REQUIRED WORK: Reproduce all of the items below word for word, keeping every line unchanged.

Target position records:
□ □ □ □ □

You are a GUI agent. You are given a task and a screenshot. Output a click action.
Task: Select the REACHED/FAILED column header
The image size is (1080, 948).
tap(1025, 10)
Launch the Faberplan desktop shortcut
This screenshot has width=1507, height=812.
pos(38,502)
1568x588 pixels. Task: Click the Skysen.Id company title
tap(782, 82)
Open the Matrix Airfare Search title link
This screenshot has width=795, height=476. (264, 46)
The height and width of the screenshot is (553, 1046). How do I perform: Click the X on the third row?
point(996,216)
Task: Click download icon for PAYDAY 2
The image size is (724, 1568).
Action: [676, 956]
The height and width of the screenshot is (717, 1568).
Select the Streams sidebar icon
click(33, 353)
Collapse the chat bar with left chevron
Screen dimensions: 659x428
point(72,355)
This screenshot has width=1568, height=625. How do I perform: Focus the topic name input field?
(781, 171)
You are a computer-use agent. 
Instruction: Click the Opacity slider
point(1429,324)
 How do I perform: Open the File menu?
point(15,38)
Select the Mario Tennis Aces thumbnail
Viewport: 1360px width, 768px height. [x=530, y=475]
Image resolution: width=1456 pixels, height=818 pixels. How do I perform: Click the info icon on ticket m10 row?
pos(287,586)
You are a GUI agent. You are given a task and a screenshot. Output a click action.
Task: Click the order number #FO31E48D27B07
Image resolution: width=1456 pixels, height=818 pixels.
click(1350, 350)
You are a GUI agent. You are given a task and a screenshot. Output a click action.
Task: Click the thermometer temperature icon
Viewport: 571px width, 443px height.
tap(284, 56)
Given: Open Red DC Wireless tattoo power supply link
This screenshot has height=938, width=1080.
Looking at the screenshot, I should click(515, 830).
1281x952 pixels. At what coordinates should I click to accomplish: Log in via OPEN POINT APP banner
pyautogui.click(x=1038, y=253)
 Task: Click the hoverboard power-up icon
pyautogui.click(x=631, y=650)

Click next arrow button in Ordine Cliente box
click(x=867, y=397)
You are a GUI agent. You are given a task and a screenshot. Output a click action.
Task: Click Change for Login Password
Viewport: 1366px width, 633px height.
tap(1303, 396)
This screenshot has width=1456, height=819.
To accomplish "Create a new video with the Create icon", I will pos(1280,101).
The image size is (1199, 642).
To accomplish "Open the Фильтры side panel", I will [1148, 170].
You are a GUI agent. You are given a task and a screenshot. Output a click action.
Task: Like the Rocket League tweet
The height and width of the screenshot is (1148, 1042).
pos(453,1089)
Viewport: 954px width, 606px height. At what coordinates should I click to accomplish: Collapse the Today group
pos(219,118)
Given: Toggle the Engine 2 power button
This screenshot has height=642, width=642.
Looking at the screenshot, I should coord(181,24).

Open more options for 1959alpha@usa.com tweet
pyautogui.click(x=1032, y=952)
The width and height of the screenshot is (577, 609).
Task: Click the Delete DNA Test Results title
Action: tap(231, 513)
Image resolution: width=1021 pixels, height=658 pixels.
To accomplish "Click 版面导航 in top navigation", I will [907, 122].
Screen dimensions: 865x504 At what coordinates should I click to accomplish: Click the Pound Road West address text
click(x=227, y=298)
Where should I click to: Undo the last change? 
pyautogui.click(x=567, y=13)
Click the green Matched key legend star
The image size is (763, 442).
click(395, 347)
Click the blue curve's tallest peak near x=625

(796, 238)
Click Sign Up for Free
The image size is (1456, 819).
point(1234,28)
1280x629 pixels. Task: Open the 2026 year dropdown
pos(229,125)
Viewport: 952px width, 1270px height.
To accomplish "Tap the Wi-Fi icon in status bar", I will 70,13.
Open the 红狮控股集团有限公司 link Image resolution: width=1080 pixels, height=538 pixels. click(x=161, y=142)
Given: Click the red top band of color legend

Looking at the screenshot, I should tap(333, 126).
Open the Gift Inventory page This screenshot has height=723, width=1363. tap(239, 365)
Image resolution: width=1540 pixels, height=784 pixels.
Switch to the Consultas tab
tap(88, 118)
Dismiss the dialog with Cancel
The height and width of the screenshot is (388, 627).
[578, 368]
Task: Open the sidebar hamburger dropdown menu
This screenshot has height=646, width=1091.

□ □ □ □ □

EXERCISE OUTPUT:
You are a GUI agent. You are given a task and a screenshot. Output a click action.
Task: Select the REACHED/FAILED column header
The image size is (1080, 948).
tap(1025, 10)
Launch the Faberplan desktop shortcut
This screenshot has width=1507, height=812.
pos(38,502)
1568x588 pixels. Task: Click the Skysen.Id company title
tap(782, 82)
Open the Matrix Airfare Search title link
This screenshot has width=795, height=476. (264, 46)
The height and width of the screenshot is (553, 1046). How do I perform: Click the X on the third row?
point(996,216)
Task: Click download icon for PAYDAY 2
The image size is (724, 1568).
Action: [676, 956]
The height and width of the screenshot is (717, 1568).
Select the Streams sidebar icon
click(33, 353)
Collapse the chat bar with left chevron
Screen dimensions: 659x428
point(72,355)
This screenshot has width=1568, height=625. How do I perform: Focus the topic name input field?
(781, 171)
You are a computer-use agent. 
Instruction: Click the Opacity slider
point(1429,324)
 How do I perform: Open the File menu?
point(15,38)
Select the Mario Tennis Aces thumbnail
Viewport: 1360px width, 768px height. [x=530, y=475]
Image resolution: width=1456 pixels, height=818 pixels. How do I perform: Click the info icon on ticket m10 row?
pos(287,586)
You are a GUI agent. You are given a task and a screenshot. Output a click action.
Task: Click the order number #FO31E48D27B07
Image resolution: width=1456 pixels, height=818 pixels.
click(1350, 350)
You are a GUI agent. You are given a task and a screenshot. Output a click action.
Task: Click the thermometer temperature icon
Viewport: 571px width, 443px height.
tap(284, 56)
Given: Open Red DC Wireless tattoo power supply link
This screenshot has height=938, width=1080.
Looking at the screenshot, I should click(515, 830).
1281x952 pixels. At what coordinates should I click to accomplish: Log in via OPEN POINT APP banner
pyautogui.click(x=1038, y=253)
 Task: Click the hoverboard power-up icon
pyautogui.click(x=631, y=650)

Click next arrow button in Ordine Cliente box
click(x=867, y=397)
You are a GUI agent. You are given a task and a screenshot. Output a click action.
Task: Click Change for Login Password
Viewport: 1366px width, 633px height.
tap(1303, 396)
This screenshot has width=1456, height=819.
To accomplish "Create a new video with the Create icon", I will pos(1280,101).
The image size is (1199, 642).
To accomplish "Open the Фильтры side panel", I will [1148, 170].
You are a GUI agent. You are given a task and a screenshot. Output a click action.
Task: Like the Rocket League tweet
The height and width of the screenshot is (1148, 1042).
pos(453,1089)
Viewport: 954px width, 606px height. At what coordinates should I click to accomplish: Collapse the Today group
pos(219,118)
Given: Toggle the Engine 2 power button
This screenshot has height=642, width=642.
Looking at the screenshot, I should coord(181,24).

Open more options for 1959alpha@usa.com tweet
pyautogui.click(x=1032, y=952)
The width and height of the screenshot is (577, 609).
Task: Click the Delete DNA Test Results title
Action: tap(231, 513)
Image resolution: width=1021 pixels, height=658 pixels.
To accomplish "Click 版面导航 in top navigation", I will [907, 122].
Screen dimensions: 865x504 At what coordinates should I click to accomplish: Click the Pound Road West address text
click(x=227, y=298)
Where should I click to: Undo the last change? 
pyautogui.click(x=567, y=13)
Click the green Matched key legend star
The image size is (763, 442).
click(395, 347)
Click the blue curve's tallest peak near x=625

(796, 238)
Click Sign Up for Free
The image size is (1456, 819).
point(1234,28)
1280x629 pixels. Task: Open the 2026 year dropdown
pos(229,125)
Viewport: 952px width, 1270px height.
To accomplish "Tap the Wi-Fi icon in status bar", I will 70,13.
Open the 红狮控股集团有限公司 link Image resolution: width=1080 pixels, height=538 pixels. click(x=161, y=142)
Given: Click the red top band of color legend

Looking at the screenshot, I should tap(333, 126).
Open the Gift Inventory page This screenshot has height=723, width=1363. tap(239, 365)
Image resolution: width=1540 pixels, height=784 pixels.
Switch to the Consultas tab
tap(88, 118)
Dismiss the dialog with Cancel
The height and width of the screenshot is (388, 627).
[578, 368]
Task: Open the sidebar hamburger dropdown menu
This screenshot has height=646, width=1091.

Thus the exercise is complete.